Pour agir efficacement, les relations entre les urgences et les services cliniques doivent donc être préalablement contractualisées. Quels patients le gestionnaire de lits peut-il placer dans quel service ? Quelles pathologies ? A quelle heure ? Le patient entré par les urgences sera-t-il rapatrié dans le bon service dans les douze à vingt-quatre heures ?
"Le bed manager sera là pour appliquer une charte interservice. N'étant pas médecin, il a besoin d'un socle de base", explique Eric Simon, directeur adjoint des finances et chef du projet gestion des lits à l'hôpital Bichat où un tel poste devrait être expérimenté à partir de juin. Mais ce gestionnaire de lits "n'a pas vocation à révolutionner le fonctionnement de l'établissement. C'est plus en termes de signal qu'on l'attend", indique Eric Simon. D'autres mesures devraient accompagner son arrivée : augmenter les préadmissions, faire sortir des patients plus tôt (11 heures plutôt que 16 heures ou 17 heures), mieux lisser l'arrivée des patients sur la semaine... En contrepartie, les urgences devraient s'engager à ne plus faire hospitaliser un patient à n'importe quelle heure, notamment la nuit.


Urgences Bichat

 Les responsables des urgences de Bichat avouent leur scepticisme. "Le bed manager n'imposera pas un seul malade s'il n'a pas d'autorité, estime Enrique Casalino, le chef des urgences du groupe hospitalier universitaire Paris Nord-Val-de-Seine, dont fait partie Bichat. Il doit pouvoir trancher entre les hospitalisations programmées et non programmées. Et il faut des sanctions pour les gens qui ne jouent pas le jeu, pour ceux qui cachent un lit. Mais je ne demande qu'à être surpris et bluffé. Cela fait vingt ans qu'on réclame ça." "Je suis d'accord sur le papier avec l'arrivée du bed manager, ajoute Christophe Choquet, le responsable des urgences à Bichat. Mais j'ai peur que le contrat interservice soit du vide qui remplace du rien."
Cette "révolution culturelle" qu'Enrique Casalino appelle de ses voeux, le groupe hospitalier privé à but non lucratif Paris Saint-Joseph l'a entamée en avril 2010. La gestion de 534 lits du groupe a été confiée à quatre bed managers et seuls quelques services aigus ont gardé leur autonomie. Les bed managers sont les vrais pilotes qui affectent les lits dans un hôpital où les urgences représentent 25 à 30 % de l'activité. "Cela représente un changement de deux cents ans de pratique hospitalière", reconnaît Atika Alami, directrice du parcours patient du groupe.
"CE N'EST PAS QU'UNE QUESTION D'ORGANISATION, C'EST UNE QUESTION DE MOYENS"
Après avoir prescrit une hospitalisation, le médecin passe tout de suite par le gestionnaire de lits.
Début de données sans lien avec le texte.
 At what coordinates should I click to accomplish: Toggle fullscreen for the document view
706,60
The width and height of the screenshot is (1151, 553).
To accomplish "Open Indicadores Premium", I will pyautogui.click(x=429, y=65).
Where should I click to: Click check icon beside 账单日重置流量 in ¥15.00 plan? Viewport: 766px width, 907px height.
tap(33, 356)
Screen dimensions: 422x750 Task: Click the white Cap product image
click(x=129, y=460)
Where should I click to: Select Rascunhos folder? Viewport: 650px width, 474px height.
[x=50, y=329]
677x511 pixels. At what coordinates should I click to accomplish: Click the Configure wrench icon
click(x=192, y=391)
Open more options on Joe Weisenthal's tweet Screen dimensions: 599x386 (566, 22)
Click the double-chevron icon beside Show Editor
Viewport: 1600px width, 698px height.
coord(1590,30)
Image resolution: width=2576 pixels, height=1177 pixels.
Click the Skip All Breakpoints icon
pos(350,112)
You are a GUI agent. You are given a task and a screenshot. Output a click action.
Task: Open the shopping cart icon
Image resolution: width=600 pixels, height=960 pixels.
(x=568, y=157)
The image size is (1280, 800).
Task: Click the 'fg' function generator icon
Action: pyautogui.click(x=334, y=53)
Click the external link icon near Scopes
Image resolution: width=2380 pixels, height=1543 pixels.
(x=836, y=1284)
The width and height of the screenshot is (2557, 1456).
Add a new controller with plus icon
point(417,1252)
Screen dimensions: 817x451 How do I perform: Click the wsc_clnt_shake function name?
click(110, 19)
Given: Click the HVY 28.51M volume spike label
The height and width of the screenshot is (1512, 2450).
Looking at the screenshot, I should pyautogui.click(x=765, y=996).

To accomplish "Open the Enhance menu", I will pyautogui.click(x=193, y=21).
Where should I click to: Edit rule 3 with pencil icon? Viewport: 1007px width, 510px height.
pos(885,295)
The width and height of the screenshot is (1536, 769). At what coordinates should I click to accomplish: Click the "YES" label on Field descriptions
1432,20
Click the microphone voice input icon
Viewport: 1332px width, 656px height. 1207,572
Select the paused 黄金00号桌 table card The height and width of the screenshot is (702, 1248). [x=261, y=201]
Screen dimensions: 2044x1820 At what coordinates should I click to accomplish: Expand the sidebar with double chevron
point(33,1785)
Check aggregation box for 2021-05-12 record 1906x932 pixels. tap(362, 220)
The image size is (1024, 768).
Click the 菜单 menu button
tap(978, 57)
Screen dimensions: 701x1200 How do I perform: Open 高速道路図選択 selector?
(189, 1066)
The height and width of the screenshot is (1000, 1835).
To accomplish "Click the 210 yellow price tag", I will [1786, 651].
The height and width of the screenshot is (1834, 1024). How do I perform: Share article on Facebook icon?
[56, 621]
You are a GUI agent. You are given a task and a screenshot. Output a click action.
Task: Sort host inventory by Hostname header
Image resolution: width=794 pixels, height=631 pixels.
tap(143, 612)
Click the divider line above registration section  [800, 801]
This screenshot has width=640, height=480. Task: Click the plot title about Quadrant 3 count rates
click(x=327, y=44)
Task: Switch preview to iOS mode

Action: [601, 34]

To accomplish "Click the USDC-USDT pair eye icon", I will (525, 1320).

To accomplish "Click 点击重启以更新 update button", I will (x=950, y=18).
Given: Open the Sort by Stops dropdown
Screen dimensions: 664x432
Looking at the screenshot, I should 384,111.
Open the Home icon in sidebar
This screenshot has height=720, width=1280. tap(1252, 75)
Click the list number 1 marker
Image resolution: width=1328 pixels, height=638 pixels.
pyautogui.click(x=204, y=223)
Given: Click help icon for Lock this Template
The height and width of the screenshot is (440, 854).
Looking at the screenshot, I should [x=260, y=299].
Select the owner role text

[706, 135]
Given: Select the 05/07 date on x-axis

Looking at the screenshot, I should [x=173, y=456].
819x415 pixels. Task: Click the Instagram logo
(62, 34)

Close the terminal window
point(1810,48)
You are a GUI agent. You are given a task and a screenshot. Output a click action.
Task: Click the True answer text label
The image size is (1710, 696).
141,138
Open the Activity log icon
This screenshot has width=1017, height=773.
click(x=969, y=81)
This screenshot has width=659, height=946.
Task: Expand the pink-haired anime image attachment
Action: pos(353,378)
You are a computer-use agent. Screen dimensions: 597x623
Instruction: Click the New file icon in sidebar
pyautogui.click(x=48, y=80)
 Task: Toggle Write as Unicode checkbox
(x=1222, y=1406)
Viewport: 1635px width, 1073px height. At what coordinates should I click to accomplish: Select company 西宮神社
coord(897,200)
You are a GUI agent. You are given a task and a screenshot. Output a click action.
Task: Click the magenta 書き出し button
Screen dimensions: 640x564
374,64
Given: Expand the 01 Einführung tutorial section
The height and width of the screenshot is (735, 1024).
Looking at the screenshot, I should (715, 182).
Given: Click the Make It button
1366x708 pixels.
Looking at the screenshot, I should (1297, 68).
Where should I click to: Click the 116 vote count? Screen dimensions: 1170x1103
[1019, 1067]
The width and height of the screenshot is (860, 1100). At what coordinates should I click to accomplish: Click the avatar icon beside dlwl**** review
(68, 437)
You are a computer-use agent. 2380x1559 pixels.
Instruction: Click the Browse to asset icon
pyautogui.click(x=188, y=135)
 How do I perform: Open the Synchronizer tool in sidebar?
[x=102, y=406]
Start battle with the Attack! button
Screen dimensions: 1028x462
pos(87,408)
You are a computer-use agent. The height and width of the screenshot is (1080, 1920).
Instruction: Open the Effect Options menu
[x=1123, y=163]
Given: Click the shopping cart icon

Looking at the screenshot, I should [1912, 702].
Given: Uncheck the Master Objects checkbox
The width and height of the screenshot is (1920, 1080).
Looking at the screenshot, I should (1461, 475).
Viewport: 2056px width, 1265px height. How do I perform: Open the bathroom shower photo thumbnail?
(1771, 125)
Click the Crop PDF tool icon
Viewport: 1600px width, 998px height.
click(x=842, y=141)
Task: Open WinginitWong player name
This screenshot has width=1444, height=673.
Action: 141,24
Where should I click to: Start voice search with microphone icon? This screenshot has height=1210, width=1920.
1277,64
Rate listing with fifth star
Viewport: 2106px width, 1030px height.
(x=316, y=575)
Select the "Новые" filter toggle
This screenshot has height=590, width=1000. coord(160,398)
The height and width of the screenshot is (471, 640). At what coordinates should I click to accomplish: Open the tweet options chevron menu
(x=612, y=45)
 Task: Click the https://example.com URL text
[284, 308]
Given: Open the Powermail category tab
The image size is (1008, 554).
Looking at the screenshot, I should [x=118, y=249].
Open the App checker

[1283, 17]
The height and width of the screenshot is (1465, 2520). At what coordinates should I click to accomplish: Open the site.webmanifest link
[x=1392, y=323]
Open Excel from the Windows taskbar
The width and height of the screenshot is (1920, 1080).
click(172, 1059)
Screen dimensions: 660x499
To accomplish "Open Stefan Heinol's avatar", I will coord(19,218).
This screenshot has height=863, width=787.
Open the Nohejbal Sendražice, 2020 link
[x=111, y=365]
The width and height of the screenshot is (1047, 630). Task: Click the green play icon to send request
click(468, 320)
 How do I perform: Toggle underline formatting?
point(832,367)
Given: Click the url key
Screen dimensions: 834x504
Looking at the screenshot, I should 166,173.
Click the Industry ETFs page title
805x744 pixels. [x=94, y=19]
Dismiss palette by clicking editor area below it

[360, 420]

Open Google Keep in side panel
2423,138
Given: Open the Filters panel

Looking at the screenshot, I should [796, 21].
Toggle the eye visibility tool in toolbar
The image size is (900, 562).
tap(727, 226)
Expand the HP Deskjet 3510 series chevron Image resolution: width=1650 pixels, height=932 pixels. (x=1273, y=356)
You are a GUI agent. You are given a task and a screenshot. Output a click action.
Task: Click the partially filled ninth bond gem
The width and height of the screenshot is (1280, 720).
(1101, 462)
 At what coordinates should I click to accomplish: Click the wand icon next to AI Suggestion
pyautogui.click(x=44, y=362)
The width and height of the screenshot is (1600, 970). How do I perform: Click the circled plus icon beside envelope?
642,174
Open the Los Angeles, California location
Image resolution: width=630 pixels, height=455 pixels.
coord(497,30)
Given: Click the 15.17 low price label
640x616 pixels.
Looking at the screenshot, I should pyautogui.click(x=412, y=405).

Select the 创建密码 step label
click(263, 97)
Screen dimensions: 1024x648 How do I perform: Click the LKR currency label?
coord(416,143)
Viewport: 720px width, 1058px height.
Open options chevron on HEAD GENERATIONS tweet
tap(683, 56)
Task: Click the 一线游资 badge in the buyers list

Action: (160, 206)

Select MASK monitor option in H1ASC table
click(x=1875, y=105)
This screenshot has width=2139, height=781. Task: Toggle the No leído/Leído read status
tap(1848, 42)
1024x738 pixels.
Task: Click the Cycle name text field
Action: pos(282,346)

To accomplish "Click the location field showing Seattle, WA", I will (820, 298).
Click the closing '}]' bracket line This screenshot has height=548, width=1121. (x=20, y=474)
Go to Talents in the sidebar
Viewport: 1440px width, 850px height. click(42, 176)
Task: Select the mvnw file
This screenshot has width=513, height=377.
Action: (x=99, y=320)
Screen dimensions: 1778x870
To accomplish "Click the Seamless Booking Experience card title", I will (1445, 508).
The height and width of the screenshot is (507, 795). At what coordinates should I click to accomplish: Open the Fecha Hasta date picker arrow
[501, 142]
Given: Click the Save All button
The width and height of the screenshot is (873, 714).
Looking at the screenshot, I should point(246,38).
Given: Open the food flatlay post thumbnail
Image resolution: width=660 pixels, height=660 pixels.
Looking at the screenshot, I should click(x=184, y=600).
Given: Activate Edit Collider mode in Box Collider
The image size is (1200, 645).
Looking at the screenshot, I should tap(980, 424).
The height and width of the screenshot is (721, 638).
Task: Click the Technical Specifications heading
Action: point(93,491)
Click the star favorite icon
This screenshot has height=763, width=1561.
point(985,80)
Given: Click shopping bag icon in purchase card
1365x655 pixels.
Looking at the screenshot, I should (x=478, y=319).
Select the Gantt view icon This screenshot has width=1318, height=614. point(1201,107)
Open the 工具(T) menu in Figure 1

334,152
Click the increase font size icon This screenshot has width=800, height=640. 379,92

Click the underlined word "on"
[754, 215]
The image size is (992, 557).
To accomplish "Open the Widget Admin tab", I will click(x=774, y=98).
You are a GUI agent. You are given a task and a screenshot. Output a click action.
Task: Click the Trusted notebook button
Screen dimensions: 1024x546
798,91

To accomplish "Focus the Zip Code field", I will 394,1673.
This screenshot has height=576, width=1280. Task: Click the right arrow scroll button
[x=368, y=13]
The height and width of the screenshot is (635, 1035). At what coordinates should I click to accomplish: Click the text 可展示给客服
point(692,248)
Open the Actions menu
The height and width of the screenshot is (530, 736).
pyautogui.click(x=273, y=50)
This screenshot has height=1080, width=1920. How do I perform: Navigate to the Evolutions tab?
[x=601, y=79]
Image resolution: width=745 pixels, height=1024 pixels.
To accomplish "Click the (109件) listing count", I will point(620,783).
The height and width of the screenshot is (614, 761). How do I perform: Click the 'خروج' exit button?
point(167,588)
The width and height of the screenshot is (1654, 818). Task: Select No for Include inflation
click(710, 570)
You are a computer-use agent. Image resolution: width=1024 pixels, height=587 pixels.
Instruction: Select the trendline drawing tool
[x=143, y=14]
S'il n'y a pas de place, le patient peut être mis dans un autre service en fonction de règles du jeu déterminées à l'avance.
Ici, le bed manager n'a pas été rattaché aux urgences. Il est au coeur du système, dans une zone "assez neutre" de l'établissement. "C'était un projet de l'hôpital, pas d'un pôle isolé", souligne Atika Alami, qui se félicite, grâce à cette gestion prévisionnelle des entrées et des sorties, d'avoir optimisé les admissions et les séjours, d'avoir réduit les transferts vers l'extérieur, de ne connaître aucune déprogrammation, et d'anticiper aussi bien les pics d'activité que les périodes de creux. "Aujourd'hui, dit-elle, on a des médecins ravis d'avoir des lits plus rapidement. Les urgences appellent le gestionnaire de lits et n'appellent plus de service en service."
"Un bed manager peut aider à fluidifier, concède Christophe Prudhomme, porte-parole de l'Association des médecins urgentistes de France (AMUF).Mais ce n'est pas qu'une question d'organisation, c'est une question de moyens. Nous manquons de lits de médecine polyvalente. Sans lits, les bed managers seront confrontés à une problématique insoluble. On a beaucoup de difficultés à trouver des lits pour les patients qui ne trouvent plus leur place dans l'hôpital, notamment les patients âgés et polypathologiques." Pour lui, ces gestionnaires de lit risquent donc d'être"des pompiers avec une petite lance pour éteindre un gros incendie".